Detailed description of the invention
Attached drawing is only used for showing the purpose of specific embodiment, and is not to be construed as limiting the invention, in entire attached drawing In, identical reference symbol indicates identical component.
Fig. 1 is the Text Clustering Method flow chart in first embodiment of the invention;
Fig. 2 is the part text to be clustered in second embodiment of the invention;
Fig. 3 is the part cluster result in second embodiment of the invention;
Fig. 4 is the text cluster schematic device in third embodiment of the invention.
Specific embodiment
Specifically describing the preferred embodiment of the present invention with reference to the accompanying drawing, wherein attached drawing constitutes the application a part, and Together with embodiments of the present invention for illustrating the principle of the present invention, it is not intended to limit the scope of the present invention.
In the first embodiment of the present invention, a kind of Text Clustering Method is disclosed, flow chart is as shown in Figure 1, include following Step:
Step S1: the various data on acquisition network constitute text library, obtain all Feature Words in the text library, root According to the frequency that each Feature Words occur in all Feature Words of text library, the weight of each Feature Words is obtained, by Feature Words and corresponding Term weight function is saved into database;
Wherein, the present embodiment acquires the various network datas such as all kinds of news, encyclopaedia, store by web crawlers algorithm and constitutes Text library, the data have that coverage is wide, data volume is big, the features such as representative, and guarantee calculates in this way The frequency of Feature Words out can represent the frequency that Feature Words occur under general nature language environment;
After obtaining text library, the data in text library are segmented, stop words is gone to handle, is obtained all in text library Feature Words.

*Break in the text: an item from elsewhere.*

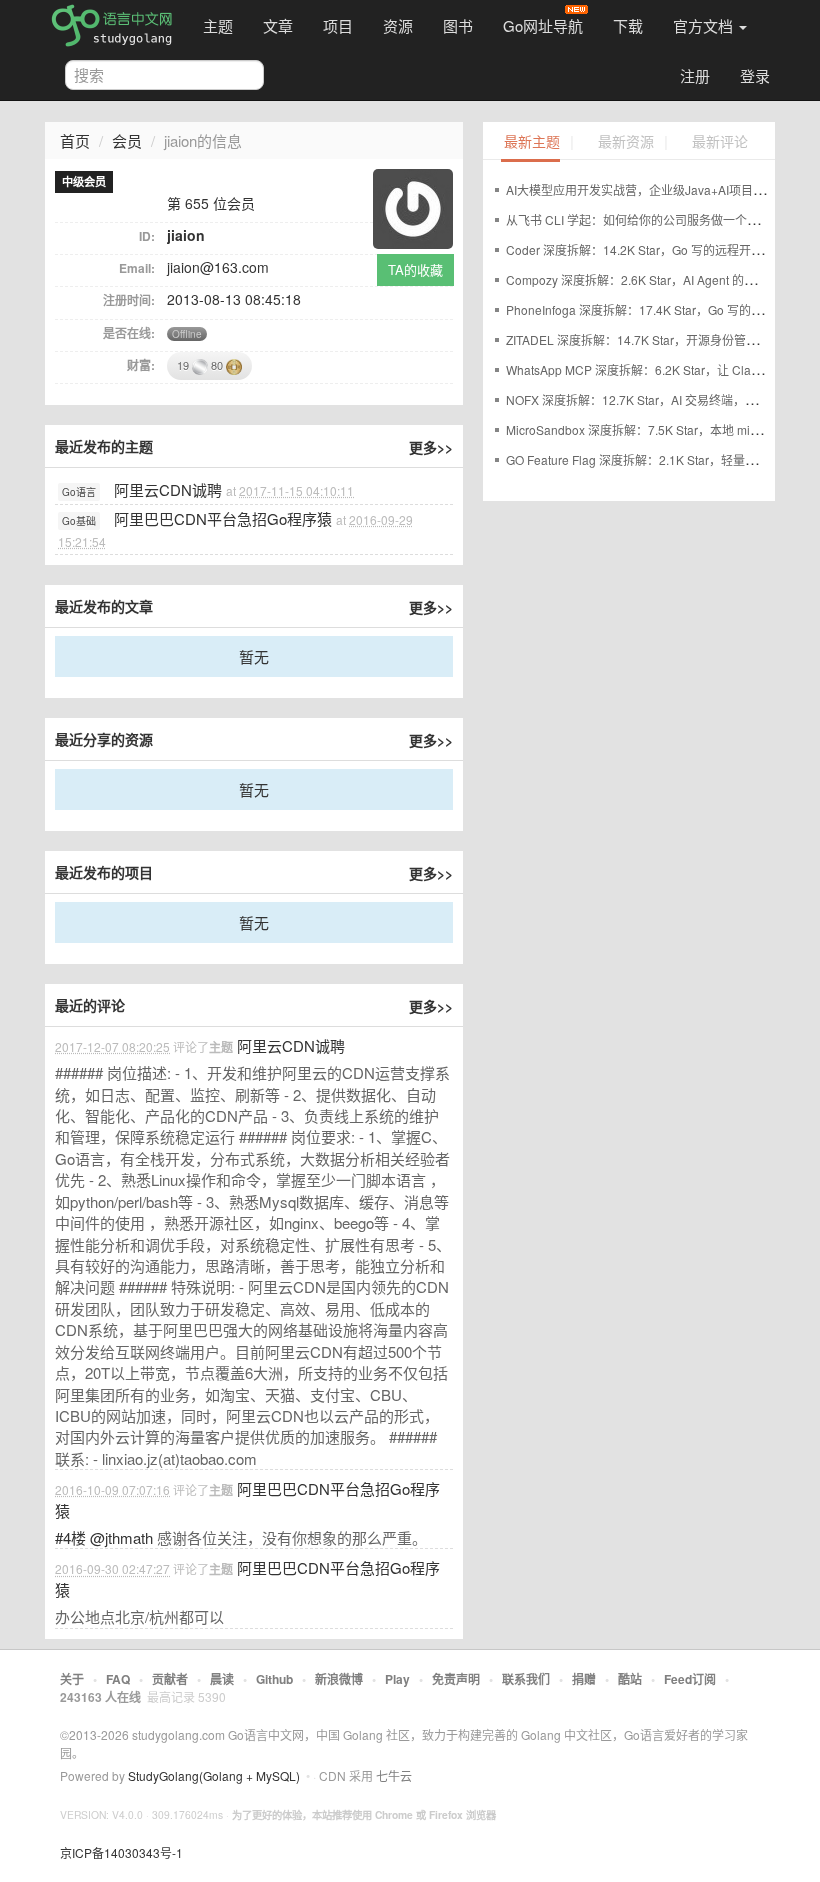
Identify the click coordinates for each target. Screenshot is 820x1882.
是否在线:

Wherein, the participle refers to the means divided according to morpheme to text, mode of the present invention to word segmentation processing With no restrictions, as long as the Feature Words in text to be clustered can be obtained.

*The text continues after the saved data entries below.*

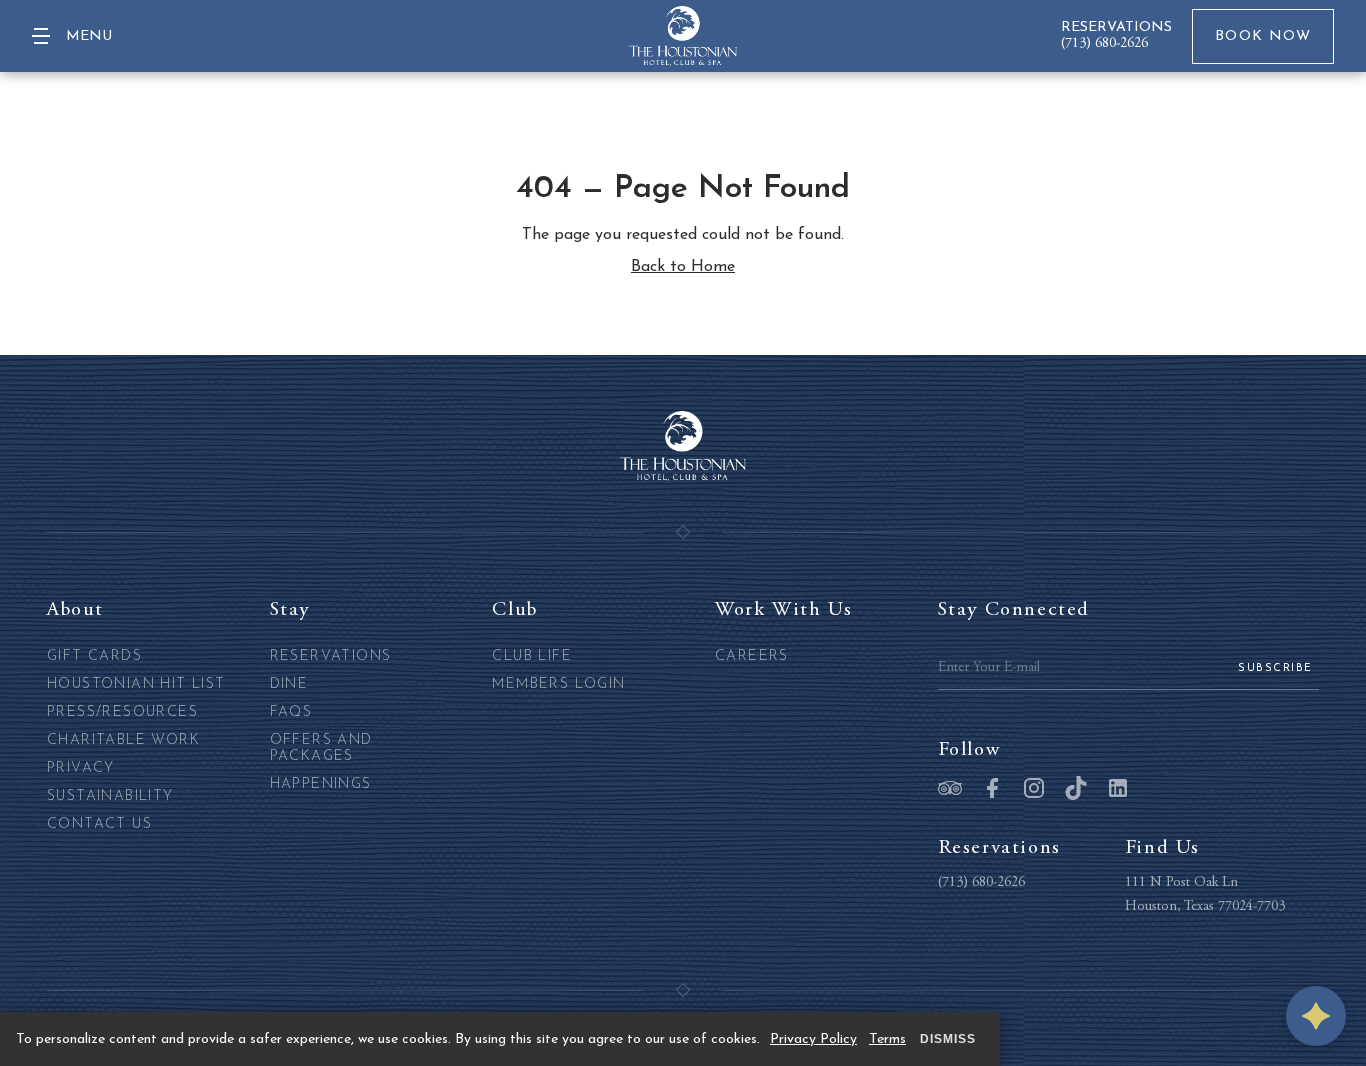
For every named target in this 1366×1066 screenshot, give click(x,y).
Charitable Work (123, 740)
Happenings (321, 784)
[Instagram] (1034, 790)
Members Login (558, 684)
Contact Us (99, 824)
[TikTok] (1076, 790)
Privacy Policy (813, 1039)
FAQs (291, 712)
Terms (887, 1039)
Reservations (331, 656)
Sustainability (110, 796)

The stop words refers to the function word of not physical meaning, such as " ", " ", " ", " the " word, by going Stop words achievees the purpose that lifting feature word quality and this paper treatment effeciency.
After obtaining all Feature Words in text library, the frequency that each Feature Words occur in all Feature Words of text library is calculated It is secondary:
If the frequency that certain Feature Words occur is less than frequency threshold value, indicates that few people use these words, reject such spy Levy word;Do so the vocabulary that on the one hand can reduce vocabulary;On the other hand, when calculating sentence vector can ignore these words Term vector prevents from influencing the expression of sentence vector since these word weights are big;
By the inverse of remaining each Feature Words word frequency, as the corresponding weight of individual features word;
It can determine that weight size of the current signature word in text library, weight are equivalent to more greatly the specific word by word frequency Significance level in text library is bigger, otherwise significance level is smaller.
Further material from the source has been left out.